Sources confirm that Spanish police have uncovered a stash of luxury jewellery valued at over £1 million in a safety deposit box linked to a close associate of Prime Minister Pedro Sánchez. The discovery, made during a raid on a Madrid bank vault on Tuesday morning, has triggered a fresh corruption inquiry that threatens to topple his fragile coalition government.
The cache includes dozens of diamond-encrusted watches, pearl necklaces and gold brooches, all unaccounted for in the prime minister's declared assets. Investigators are tracing the provenance of the jewels, which they suspect may have been purchased using funds siphoned from public contracts.
Internal police documents obtained by this paper reveal that the deposit box belongs to a former business partner of Sánchez's wife, Begoña Gómez. The PM has so far refused to comment, but his office issued a terse statement dismissing the allegations as "political mudslinging".
This is not the first time corruption allegations have dogged Sánchez. In 2023, his government survived a no-confidence vote linked to a separate scandal involving illegal party financing. But this latest revelation, coming just weeks before a crucial regional election, could prove fatal.
The inquiry, led by Judge María del Carmen Martínez of the National Court, is examining whether the jewellery was a gift from a Saudi construction firm that secured a €200 million high-speed rail contract in 2021. A company executive has denied any impropriety, but his phone records show multiple calls to Gómez's private number.
Opposition leaders are already calling for Sánchez's resignation. "The prime minister has lost all moral authority," said Alberto Núñez Feijóo, leader of the conservative People's Party. "Every day brings a new, more sordid revelation."

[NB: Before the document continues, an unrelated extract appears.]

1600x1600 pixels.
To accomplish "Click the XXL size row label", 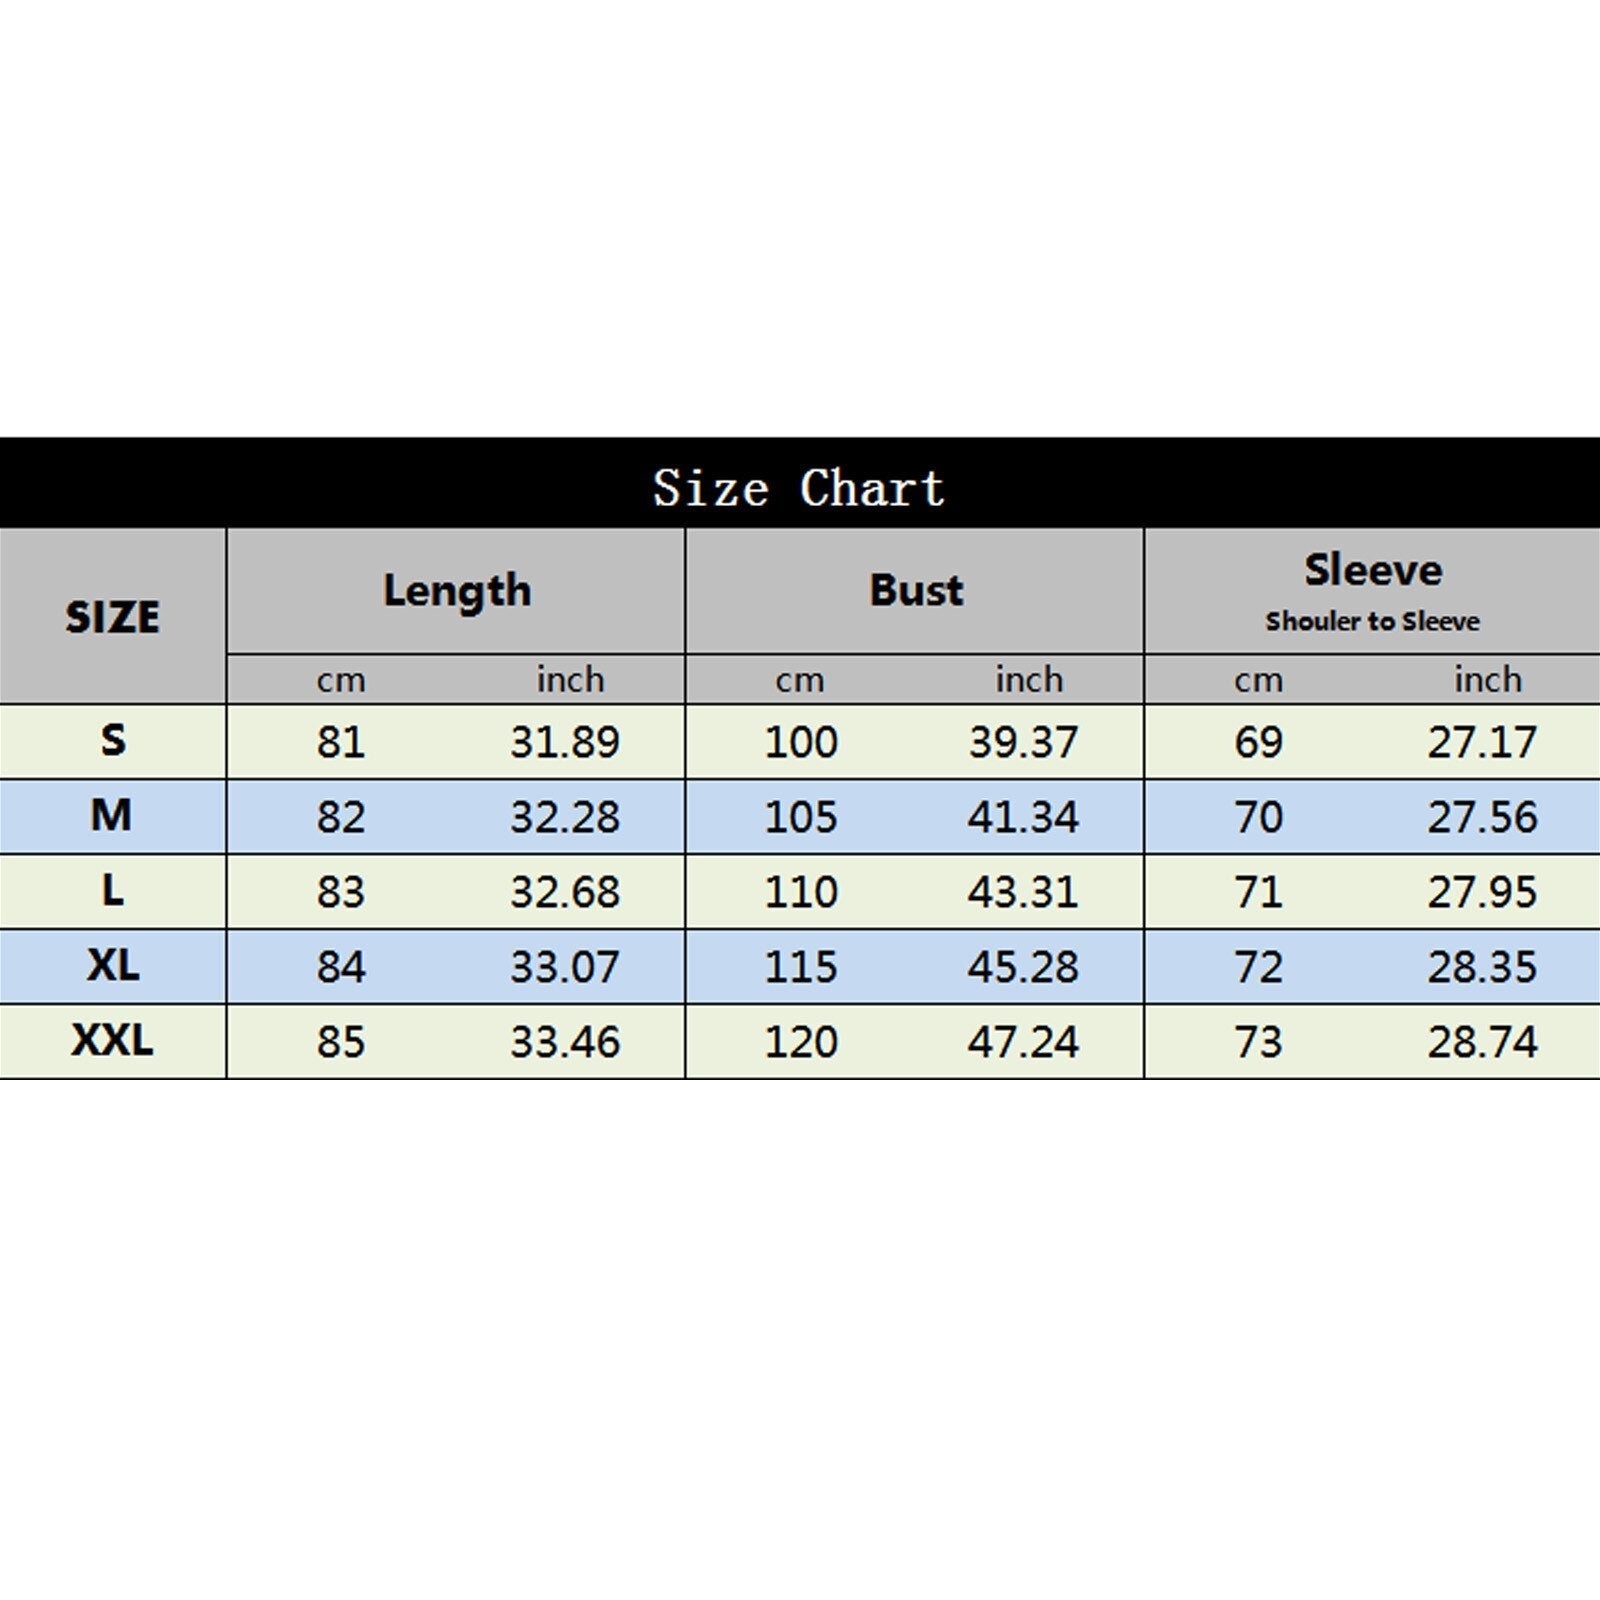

Meanwhile, financial crime experts are questioning how a cache of this size remained undetected. "Spain has strict anti-money laundering regulations," explained Dr. Elena Fuentes, a professor of criminology at the University of Barcelona. "If these goods were purchased with illicit funds, there should have been a paper trail. Either the system failed, or someone deliberately looked the other way."
The investigation is expected to widen in the coming days as forensic accountants pore over the prime minister's tax returns. A source close to the inquiry told me: "This is just the tip of the iceberg. We are following the money, and it leads to some very dark places."

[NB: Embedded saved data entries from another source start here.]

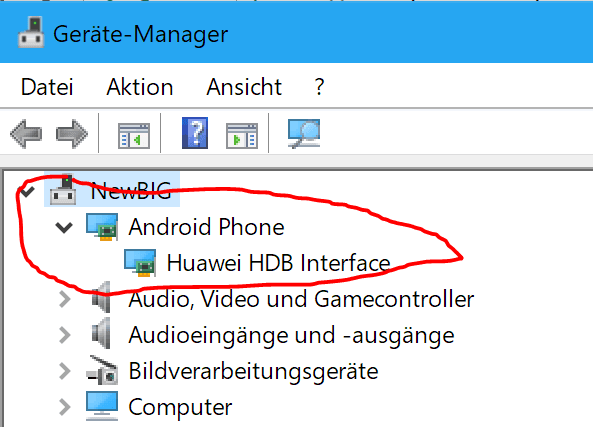Expand Audio, Video und Gamecontroller
Image resolution: width=593 pixels, height=427 pixels.
tap(65, 299)
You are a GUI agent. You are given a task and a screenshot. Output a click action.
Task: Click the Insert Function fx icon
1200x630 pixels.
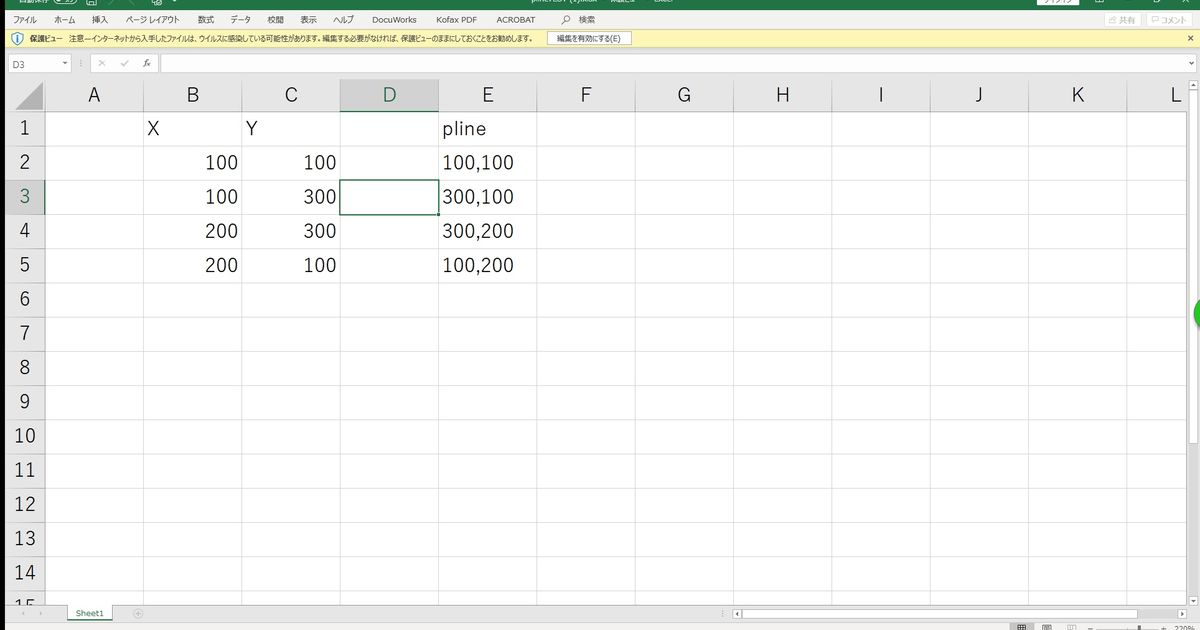coord(146,63)
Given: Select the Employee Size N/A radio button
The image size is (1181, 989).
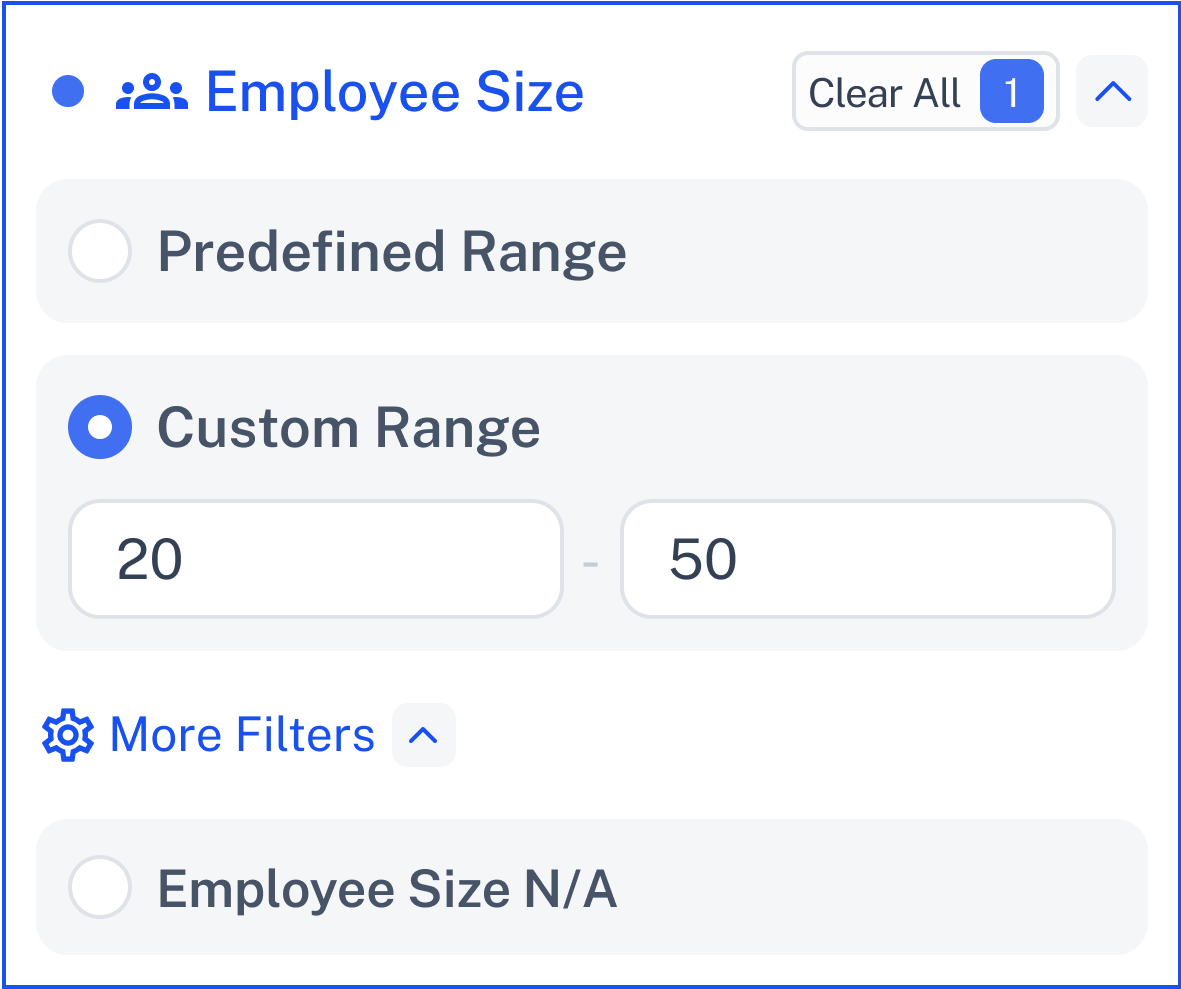Looking at the screenshot, I should 100,887.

Spain's main stock index fell 2% on the news as investors fled political uncertainty. The euro also weakened against the dollar, reflecting fears of a protracted crisis that could destabilise the eurozone's fourth-largest economy.
Sánchez has weathered scandals before, but this time feels different. The proof, it seems, is in the jewels. The prime minister's defence that "the people know who I am and what I stand for" rings hollow when a safe deposit box full of diamonds is presented as Exhibit A. The question is not whether Sánchez can survive this, but how much damage it will do before he falls.